TheraBreath Fresh Breath — alcohol-free, oxyd-8 (stabilized chlorine dioxide) formula. A reasonable choice. Same category as CloSYS.
Avoid "natural" or herbal mouthwashes unless you've verified they're alcohol-free — many contain essential oils (thymol, eucalyptol) that can sting on open tissue.
Salt Water: Cheap and Low-Risk
Salt water rinse is the most common canker sore recommendation, and it has weak but not zero justification:
- Mildly hypertonic solution may draw fluid from inflamed tissue (reduces swelling)
- Temporary increase in oral pH may discourage bacteria
- The rinse action clears food debris from the ulcer surface
There's no published RCT testing salt water specifically for aphthous ulcers. The evidence is mechanistic and expert opinion. It's not going to hurt anything (use 1/4–1/2 tsp salt in 8 oz warm water), it costs nothing, and if it reduces your pain even temporarily, it's worth doing. Just don't expect it to speed healing.
What to Avoid
| Product type | Verdict | Why |
|---|---|---|
| Listerine / alcohol-based | Avoid during active ulcer | Alcohol irritates open tissue |
| Scope, ACT Antiseptic | Avoid | Also alcohol-containing |
| Hydrogen peroxide 3% | Avoid | Cytotoxic to healing cells at this concentration |
| Essential oil rinses (high-concentration) | Caution | Can sting on open wounds |
| "Whitening" mouthwashes | Skip | No relevance; often contain oxidizers |
The Mouthwash Decision Tree
Active ulcer, have access to a dentist: → Ask for prescription CHX 0.12% (Peridex/Periogard).

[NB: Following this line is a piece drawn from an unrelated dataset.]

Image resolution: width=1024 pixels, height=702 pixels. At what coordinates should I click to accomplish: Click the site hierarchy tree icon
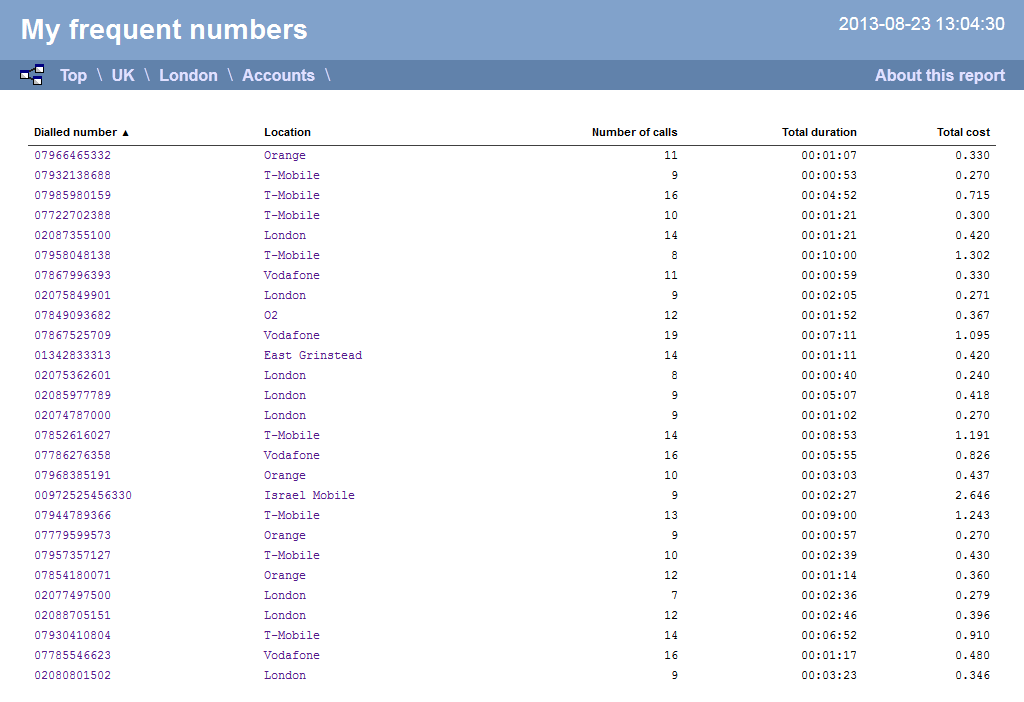click(x=31, y=74)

Use for outbreak duration only.
Active ulcer, OTC only: → Biotène or CloSYS alcohol-free rinse. Gentle salt water rinse between meals.
Trying to prevent outbreaks: → Mouthwash alone won't do it. Mouthwash is a management tool for active ulcers, not a preventive. Address SLS in toothpaste first (SLS-free toothpaste guide), then investigate micronutrient deficiencies (supplements guide).